- Theatrical release poster
- Directed by: Sudhakar Vasanth
- Written by: Nirmal Nayak
- Produced by: Anuprash Mohanty
- Starring: Anubhav Mohanty Barsha Priyadarshini
- Music by: Prem Anand
- Production companies: Vishnupriya Arts and Graphics
- Release date: 14 June 2014;
- Running time: 140 minutes
- Country: India
- Language: Odia

= Something Something 2 =

Something Something 2 is a 2014 Indian Odia language Comedy drama film directed by Sudhakar Vasanth and starring Anubhav Mohanty and Barsha Priyadarshini in the lead roles. It was produced under the banner of Vishnupriya Art and Graphics by Anuprash Mohanty and released on 14 June 2014. The film is sequel to 2012's Something Something and the first sequel to be produced by the Odia film industry. This movie is a remake of 2007 Kannada movie Milana.

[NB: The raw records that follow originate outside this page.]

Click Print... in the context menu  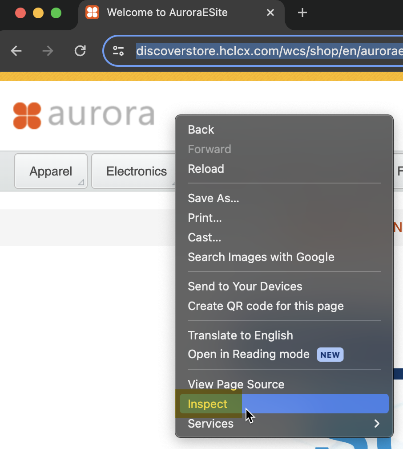point(205,218)
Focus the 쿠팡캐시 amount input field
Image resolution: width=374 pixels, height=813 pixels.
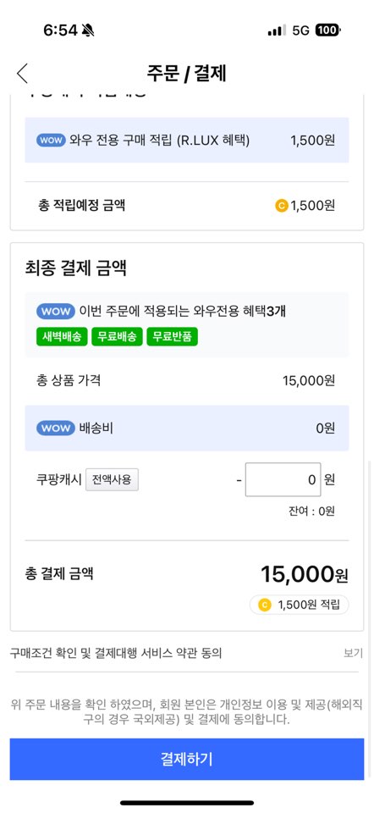coord(283,479)
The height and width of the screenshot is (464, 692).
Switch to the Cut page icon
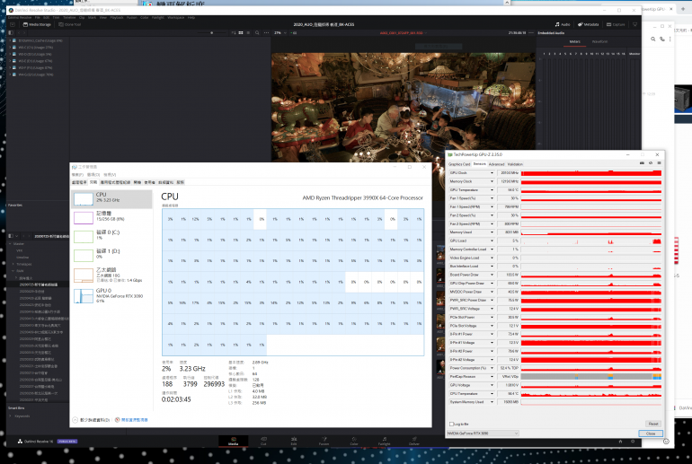pyautogui.click(x=263, y=441)
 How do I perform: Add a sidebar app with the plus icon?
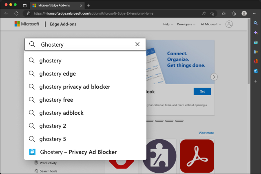256,81
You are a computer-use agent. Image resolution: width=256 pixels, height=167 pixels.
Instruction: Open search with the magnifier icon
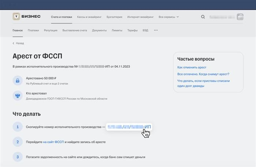pyautogui.click(x=203, y=17)
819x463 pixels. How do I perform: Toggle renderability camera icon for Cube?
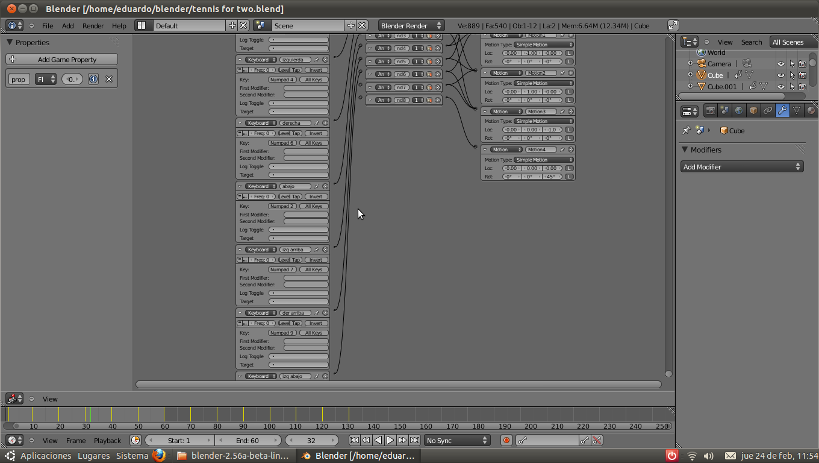click(802, 75)
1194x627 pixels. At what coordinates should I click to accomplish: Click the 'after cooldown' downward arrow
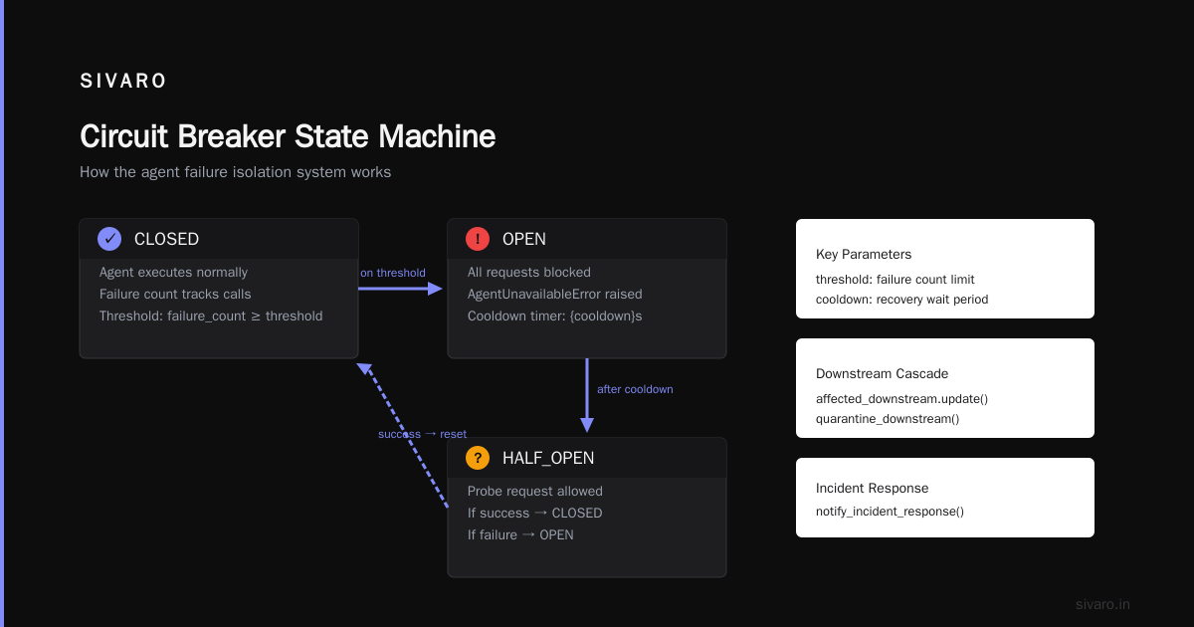[x=587, y=396]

It was an average grosser Odia movie.

== Cast ==
- Anubhav Mohanty as Shree Ram
- Barsha Priyadarshini as Shayira Banu and Bhumi
- Dhirendra Nath
- Hari
- Premanidhi Majhi as Ram

== Music ==
Singers: Udit Narayan, Human Sagar (Prema Hei Jae Re), Krishna Beaura, Abhijeet Bhatacharya, Dj Papu, Ira Mohanty.Title Track has been sung by Bollywood singer Abhijeet Bhattacharya.